» **Problem description**:
Work out how many lines of this material hold the word "will". Write only that number.
⁂
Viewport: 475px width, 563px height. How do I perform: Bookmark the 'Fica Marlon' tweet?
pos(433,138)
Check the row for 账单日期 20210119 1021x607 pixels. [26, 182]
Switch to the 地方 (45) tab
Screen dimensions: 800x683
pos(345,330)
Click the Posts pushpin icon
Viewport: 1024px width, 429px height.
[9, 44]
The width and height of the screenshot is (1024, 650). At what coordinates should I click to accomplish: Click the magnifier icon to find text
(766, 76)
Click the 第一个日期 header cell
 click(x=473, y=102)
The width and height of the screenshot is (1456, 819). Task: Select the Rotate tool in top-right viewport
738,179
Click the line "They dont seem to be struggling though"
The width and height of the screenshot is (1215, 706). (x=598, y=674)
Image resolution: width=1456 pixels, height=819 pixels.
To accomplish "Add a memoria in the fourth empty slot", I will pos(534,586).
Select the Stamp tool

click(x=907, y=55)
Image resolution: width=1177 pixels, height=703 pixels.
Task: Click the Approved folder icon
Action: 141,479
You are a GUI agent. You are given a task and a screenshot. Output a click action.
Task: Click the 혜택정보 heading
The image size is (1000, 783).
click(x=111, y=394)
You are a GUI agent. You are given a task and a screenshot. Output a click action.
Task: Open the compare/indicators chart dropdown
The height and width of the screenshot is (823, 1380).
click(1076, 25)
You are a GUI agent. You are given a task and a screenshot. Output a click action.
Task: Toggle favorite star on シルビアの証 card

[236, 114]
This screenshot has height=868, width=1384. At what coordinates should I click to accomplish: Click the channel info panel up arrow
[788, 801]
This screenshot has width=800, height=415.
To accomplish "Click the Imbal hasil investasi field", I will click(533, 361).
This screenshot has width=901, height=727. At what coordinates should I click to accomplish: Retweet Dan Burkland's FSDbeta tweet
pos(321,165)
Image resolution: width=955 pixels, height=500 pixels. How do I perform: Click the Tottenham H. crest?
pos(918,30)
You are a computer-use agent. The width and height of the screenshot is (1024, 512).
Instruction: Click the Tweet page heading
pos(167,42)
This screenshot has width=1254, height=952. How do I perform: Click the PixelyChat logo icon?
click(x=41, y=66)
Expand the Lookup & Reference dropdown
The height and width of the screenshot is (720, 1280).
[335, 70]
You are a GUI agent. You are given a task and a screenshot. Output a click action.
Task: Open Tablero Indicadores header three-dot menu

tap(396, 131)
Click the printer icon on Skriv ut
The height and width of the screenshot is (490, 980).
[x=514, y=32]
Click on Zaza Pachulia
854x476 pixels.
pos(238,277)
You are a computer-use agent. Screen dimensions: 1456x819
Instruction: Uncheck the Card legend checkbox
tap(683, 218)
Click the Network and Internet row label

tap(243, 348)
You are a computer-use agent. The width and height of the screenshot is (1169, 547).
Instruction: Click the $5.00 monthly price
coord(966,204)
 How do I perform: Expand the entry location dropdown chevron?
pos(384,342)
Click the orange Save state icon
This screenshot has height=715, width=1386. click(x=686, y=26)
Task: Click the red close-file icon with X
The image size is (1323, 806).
⁂
» **Task solution**:
2